---------- 本文 ----------

相続した実家やアパートなどを売却するとき、一般的には買い手を見つけてもらうために不動産会社に仲介を依頼しますよね。
  
売買の仲介を依頼するときは、3つの「媒介契約」から一つを選び、不動産会社と媒介契約を締結してから売却活動がスタートします。
 
その3つとは、(1)一般媒介(2)専任媒介(3)専属専任媒介です。
 
不動産を売却する事情や、売却期限の有無などによってどれを選択したほうがいいのかが変わってきます。
 
本記事では、老人ホーム費用捻出や相続税納税のために実家を売却するときに、自分に合った媒介の種類を選ぶためのポイントをお伝えします。今後不動産を売却するときに、間違えた選択をしたくないという方はぜひ読み進めてください。
 
 
今回のポイントは以下の通りです。
 
 

・不動産業者は報酬を得る可能性を高めるために、一般媒介ではなく専任媒介・専属専任媒介を勧めてくる傾向にある。
 
・売却活動を隣地や親族等に知られたくない場合は、一般媒介契約を選び、売買活動を公にしないよう不動産業者に依頼する。
 
・一般媒介契約では他に不動産業者が競合でいることを通知する義務がある「明示型」と、そうでない「非明示型」がある。精力的に売却活動を行ってもらいたい場合は「明示型」がおすすめ。
 
・売却目的に期限がある場合は、(1)価格を相場より安価に設定する (2)一般媒介契約を結び、買取業者からの入札を募る、の2つの方法から選択する。

 
 

3つの媒介契約

契約書にサインする男性
 
不動産の売却を不動産会社に依頼する際に締結する媒介契約には3つ種類があります。
 

(1)一般媒介契約
(2)専任媒介契約
(3)専属専任媒介契約

 
まずは3種類の媒介契約について、最低限抑えておきたい基本的なポイントをお伝えします。ここはしっかりと抑えておきましょう。
 
 

種類
レインズ掲載(※1)
依頼する不動産会社
自分で見つけた買主(※2)
一般
任意
複数社可
専任
義務
1社のみ
専属専任
義務
1社のみ
不可

 

※「レインズ」:不動産業者専用の不動産情報流通サイトです。

----------

(練習課題):
A: 媒介契約の記事によると、不動産業者が一般媒介ではなく専任媒介や専属専任媒介を勧めがちなのはなぜですか。1〜3文で説明してください。
B: 媒介契約の記事にある「不動産の売却を不動産会社に依頼する際に締結する媒介契約には3つ種類があります。」という一文を英語に訳してください。
C: 媒介契約の記事から、「今回のポイントは以下の通りです。」と「場合は「明示型」がおすすめ。」の間を、両端の語句も含めて一字も変えずに書き写してください。
ここから先の行は参照しなくてかまいません。

---------- 保存データ ----------

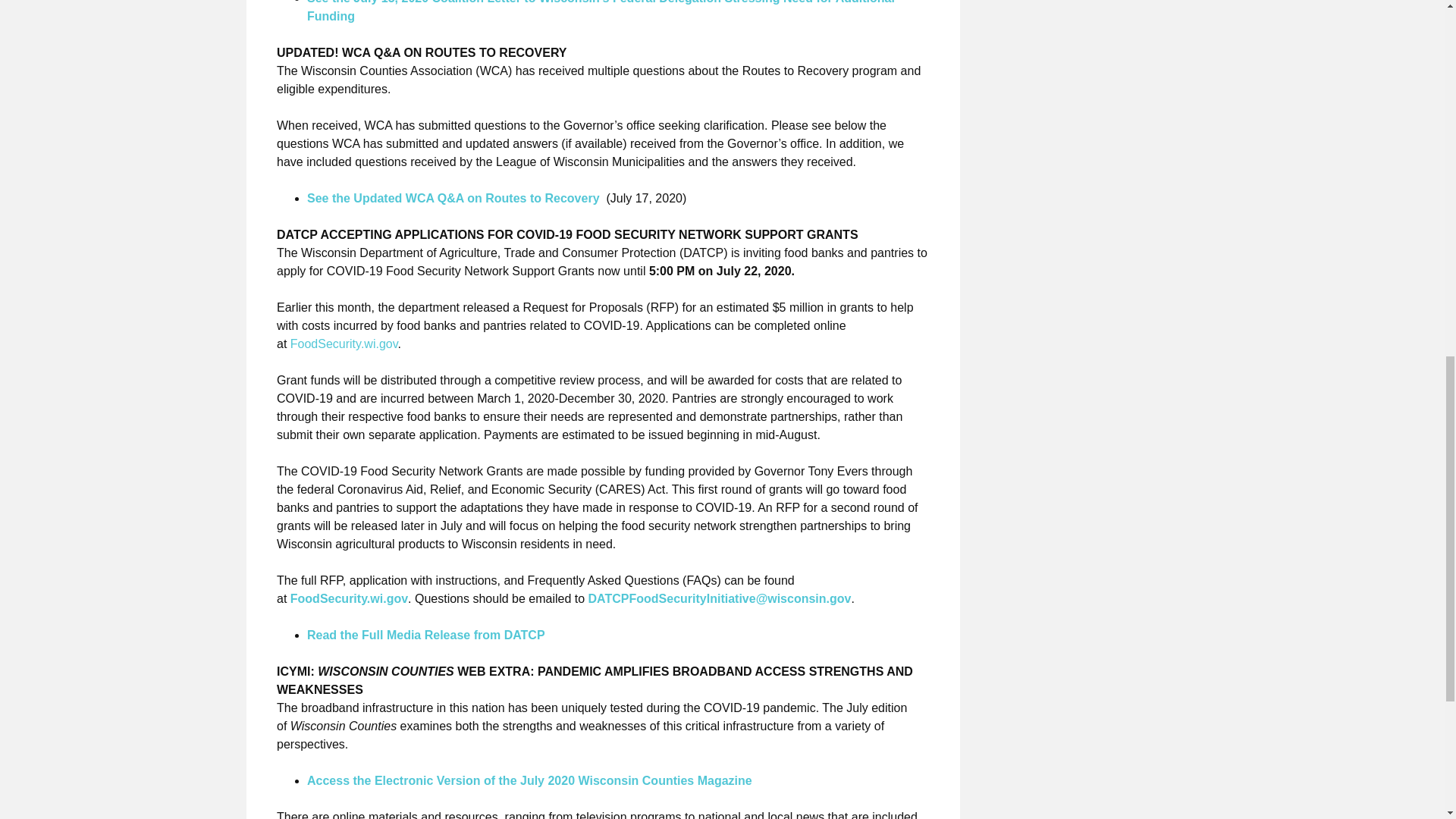
FoodSecurity.wi.gov (343, 343)
Read the Full Media Release from DATCP (425, 634)
FoodSecurity.wi.gov (348, 598)
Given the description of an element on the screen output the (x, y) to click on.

----------

(解答一覧):
A: 不動産業者は、報酬を得る可能性を高めるために、一般媒介ではなく専任媒介や専属専任媒介を勧めてくる傾向にあるからです。

B: There are three types of brokerage contracts that are concluded when asking a real estate company to sell a property.

C:
今回のポイントは以下の通りです。
 
 

・不動産業者は報酬を得る可能性を高めるために、一般媒介ではなく専任媒介・専属専任媒介を勧めてくる傾向にある。
 
・売却活動を隣地や親族等に知られたくない場合は、一般媒介契約を選び、売買活動を公にしないよう不動産業者に依頼する。
 
・一般媒介契約では他に不動産業者が競合でいることを通知する義務がある「明示型」と、そうでない「非明示型」がある。精力的に売却活動を行ってもらいたい場合は「明示型」がおすすめ。